My heart dropped like a rock. I couldn’t freaking believe it. Of all the campus cops in the world, we got a punk kid on a power trip. Still, I knew better than to argue. I moved up beside Charlie, and we both leaned forward, placing our hands flat on the Cadillac’s hood.

He quickly patted me down, found nothing.

“Do you have any other weapons, Deputy?” the young cop asked, stepping behind Charlie. “A backup—”

“Dammit,” Charlie roared, “I’m not taking a frisk from a goddamn hobby cop—”

As Charlie turned, the kid jammed his weapon hard into Charlie’s chest, and fired! Two quick pops. Muffled by his body, the reports were barely louder than hand claps. Charlie stared at the young cop in stunned surprise, then crumpled to his knees in the snow, blood spraying from the chest wound. Grappling weakly at the kid’s weapons belt, he tried to pull him down with him as he fell.

Saving my life with his death.

As the campus cop wheeled towards me raising his weapon, I dove across the Caddy’s hood. I landed hard, but kept moving, snaking on my belly between the parked cars, then scrambling up to my hands and knees, expecting a slug between my shoulder blades any second.

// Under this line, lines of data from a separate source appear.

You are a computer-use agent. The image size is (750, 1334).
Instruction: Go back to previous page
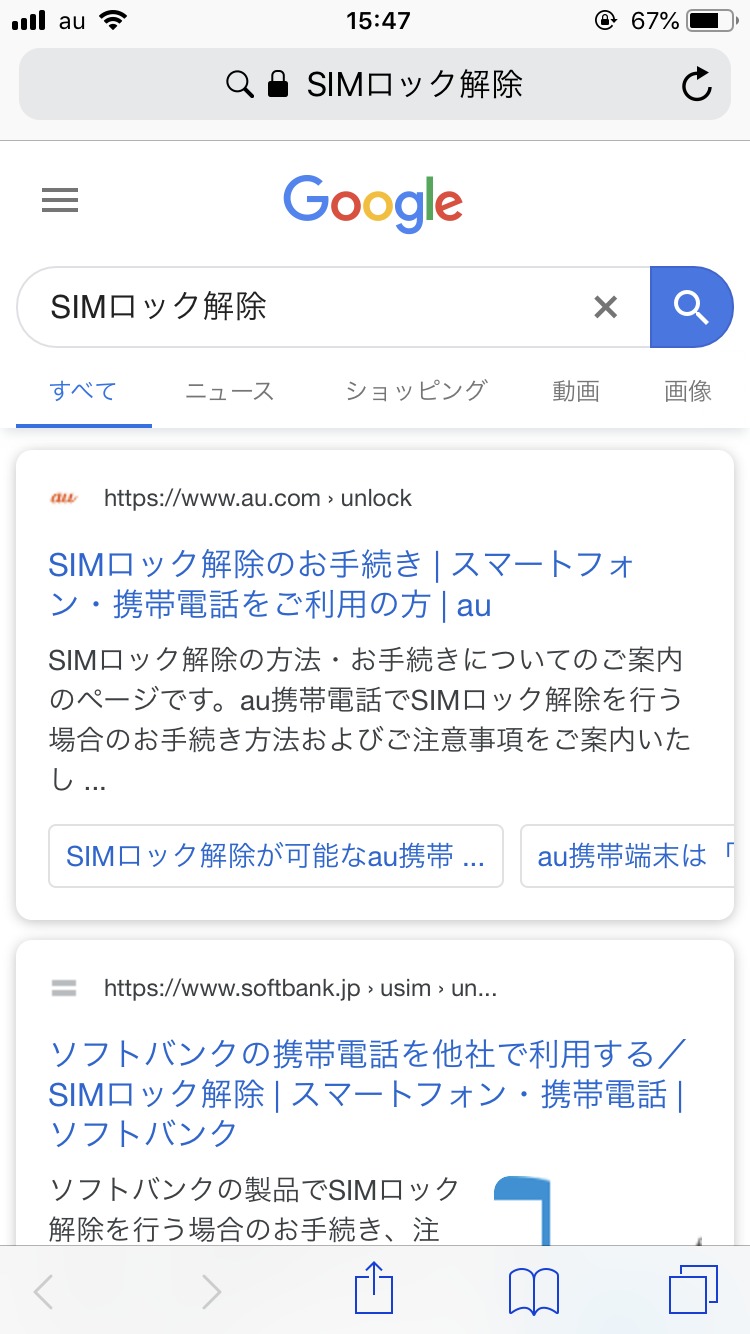tap(44, 1292)
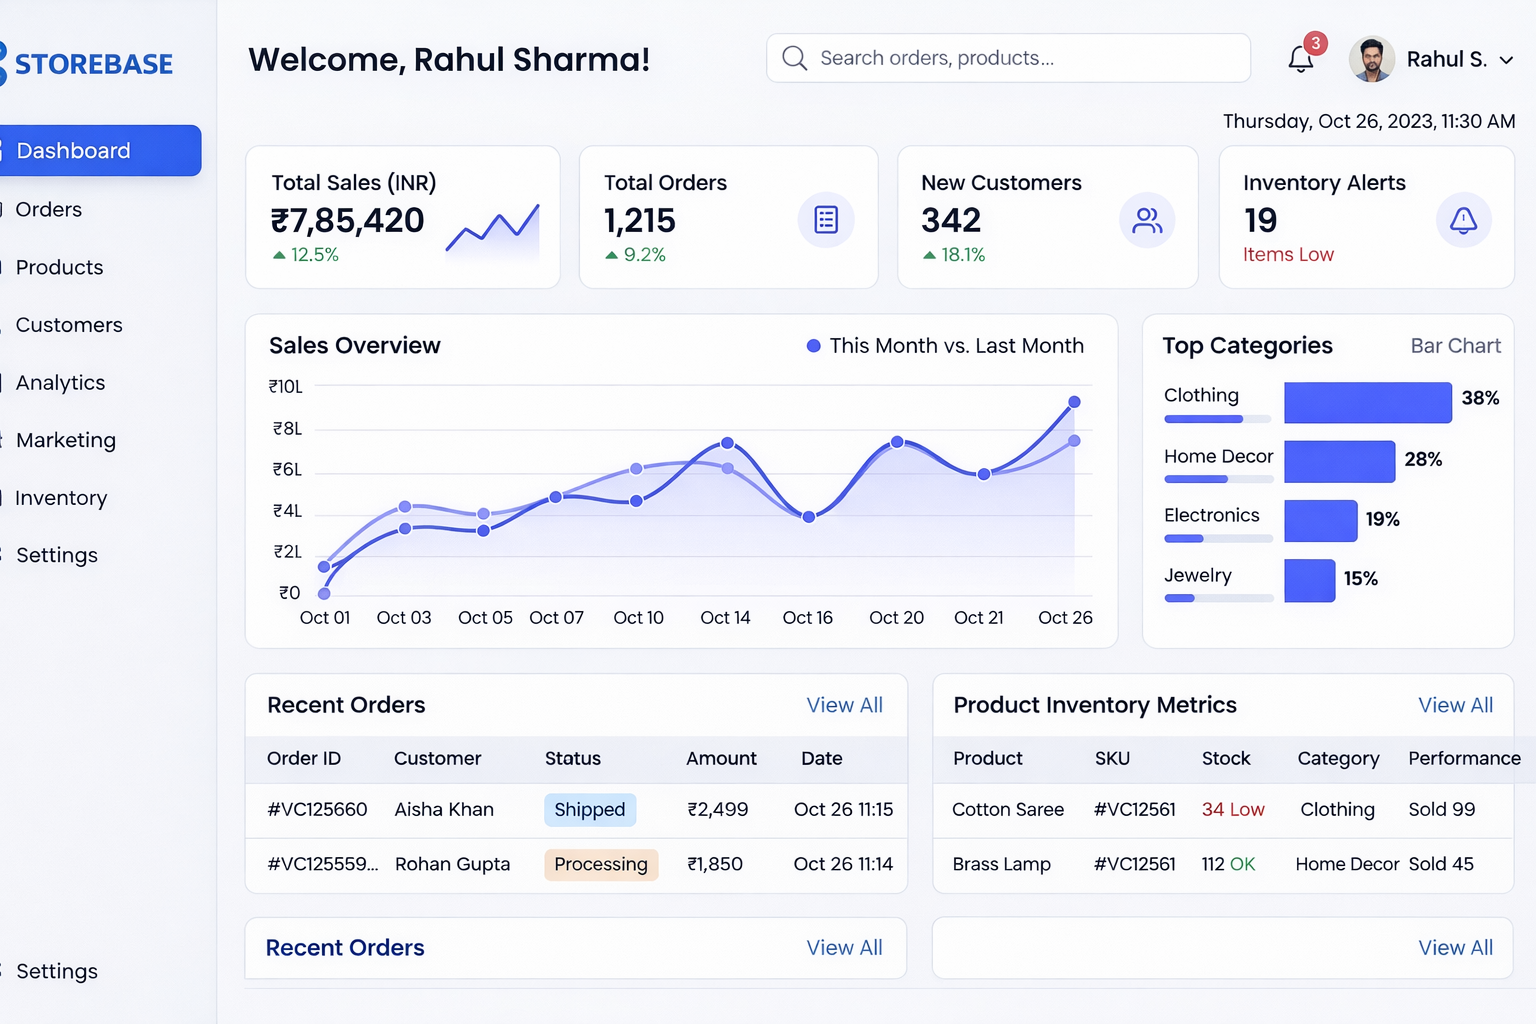Viewport: 1536px width, 1024px height.
Task: Click the notification bell with 3 alerts
Action: 1301,59
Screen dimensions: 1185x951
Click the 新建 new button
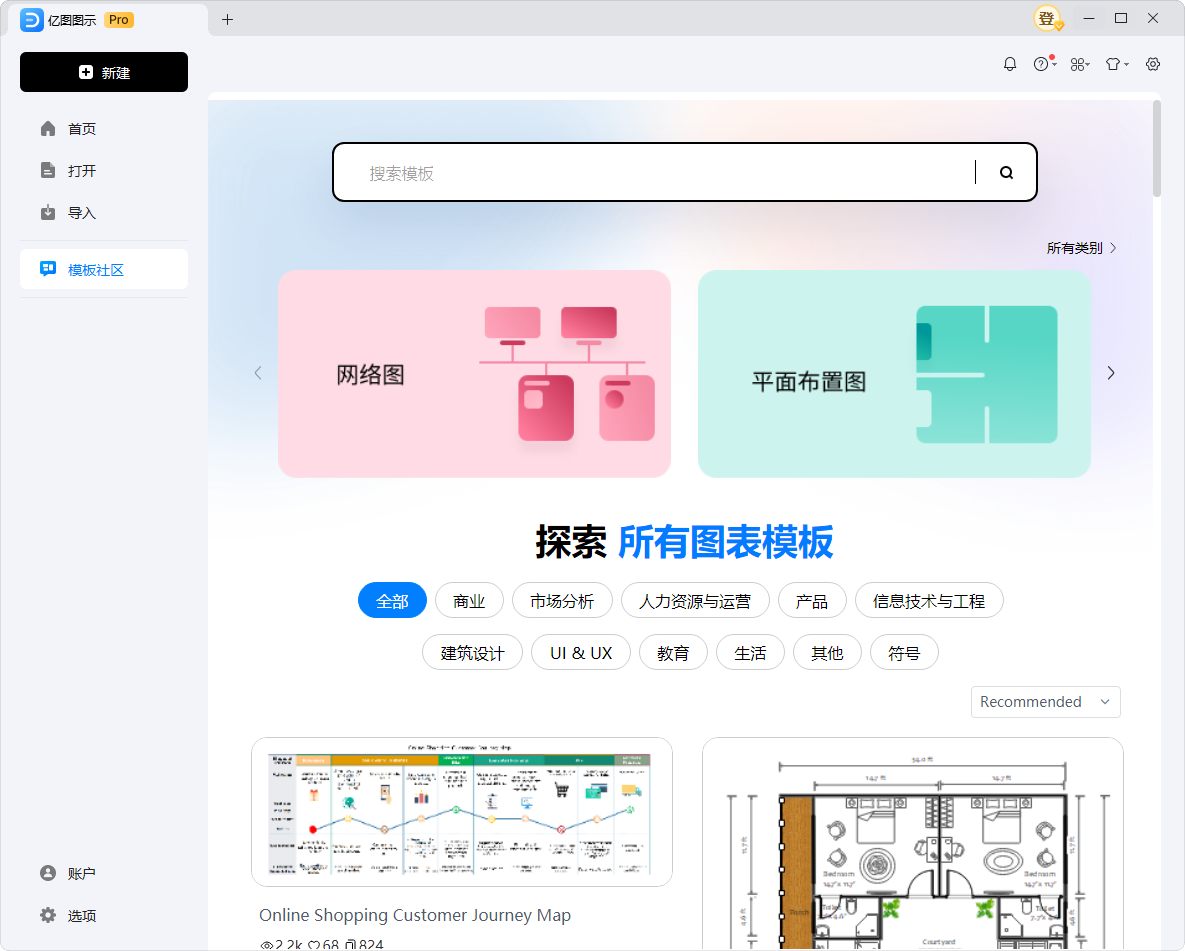click(x=104, y=72)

But it didn’t come. Somewhere behind me, I heard a car door slam, then the campus cop’s SUV roared away, burning rubber out of the lot, fishtailing across two lanes, disappearing into the headlight stream of evening traffic.

I rose to a crouch, making sure he was gone, then sprinted back to Charlie. Found him on the ground beside his Cadillac, alive, but just barely. Froth was bubbling out of two small chest wounds. A young couple was standing in the doorway of Snarky’s, watching wide-eyed. I screamed at them to call 911.

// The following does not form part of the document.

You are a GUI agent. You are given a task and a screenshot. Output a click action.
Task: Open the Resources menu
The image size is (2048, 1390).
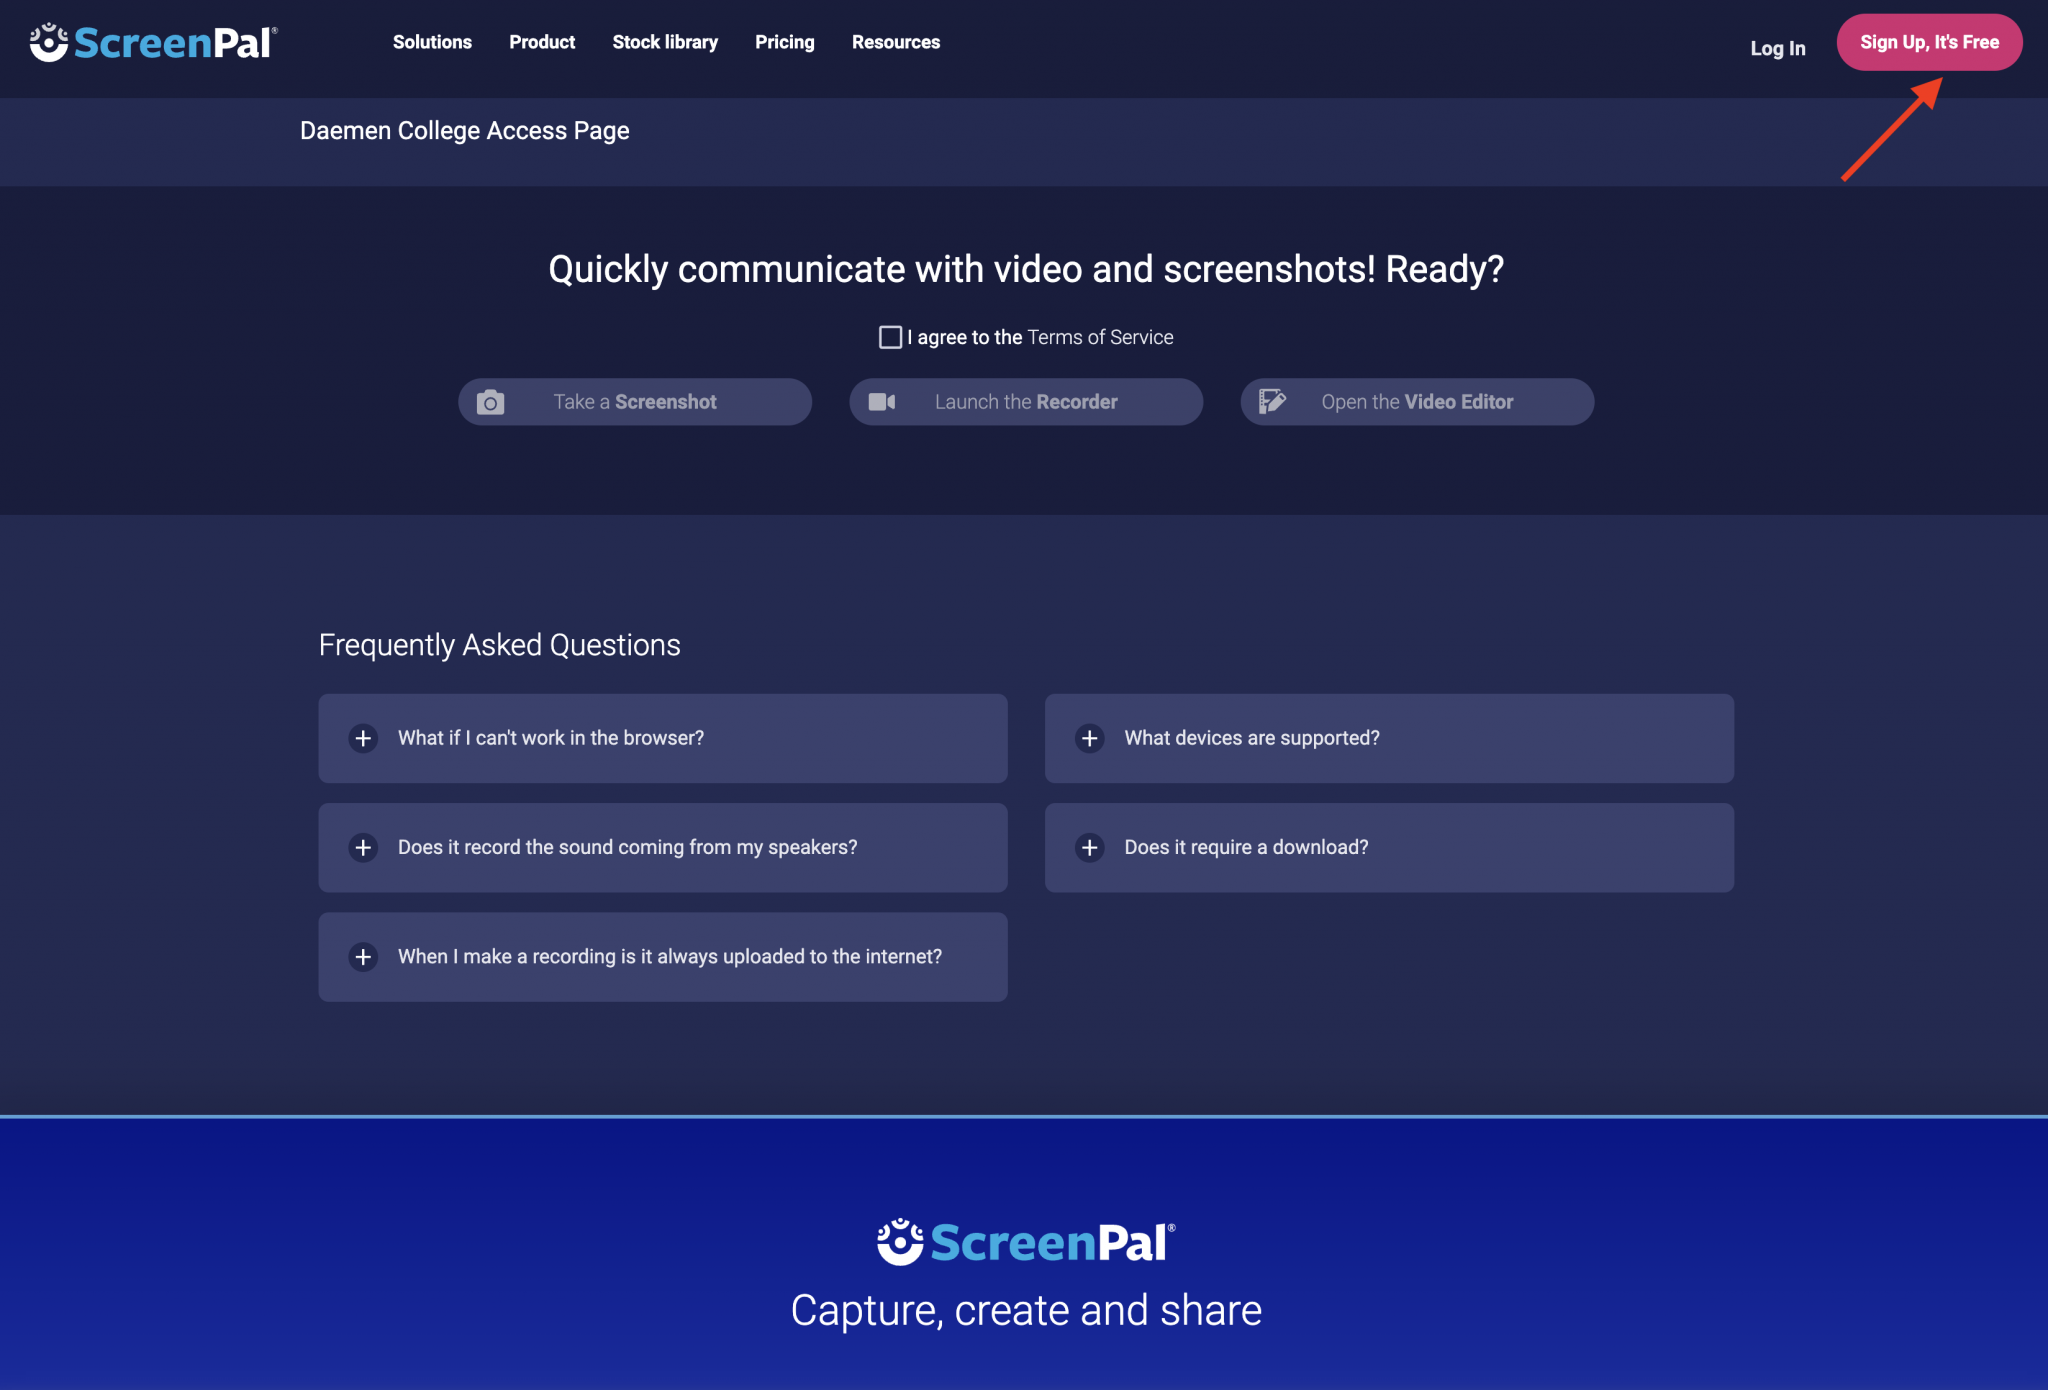895,42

Charlie was drowning in his own blood as his lungs filled. I raised his upper body, to help his breathing, cradling him in my arms.

“Stay with me, buddy. Help’s on the way—” But so was the campus cop!

The university SUV came howling into the lot with lights and sirens, pinning us in the blaze of its headlights. Christ, I was unarmed and he’d taken Charlie’s service weapon! Charlie used to pack a backup, a Smith Airweight in an ankle rig. I was frantically clawing the revolver out of its holster as the prowlie’s door flew open and the driver piled out.

“Freeze! Don’t move!” the cop shouted.

To hell with that!

As I jerked Charlie’s weapon free, something hit me in the chest. Lightning exploded over my heart, and I spasmed. My head slammed backward, hit something hard—and the lights went out. I felt myself slumping down to the blacktop as everything slipped away . . .

“Hey! You! LaCrosse!” A woman’s voice. “Can you hear me? Wake up!”

I came out of the fog slowly. I was sitting on metal, the back bumper of an EMT bus. Wearing handcuffs. Had half an inch of snow on my sleeves. I’d been sitting there awhile.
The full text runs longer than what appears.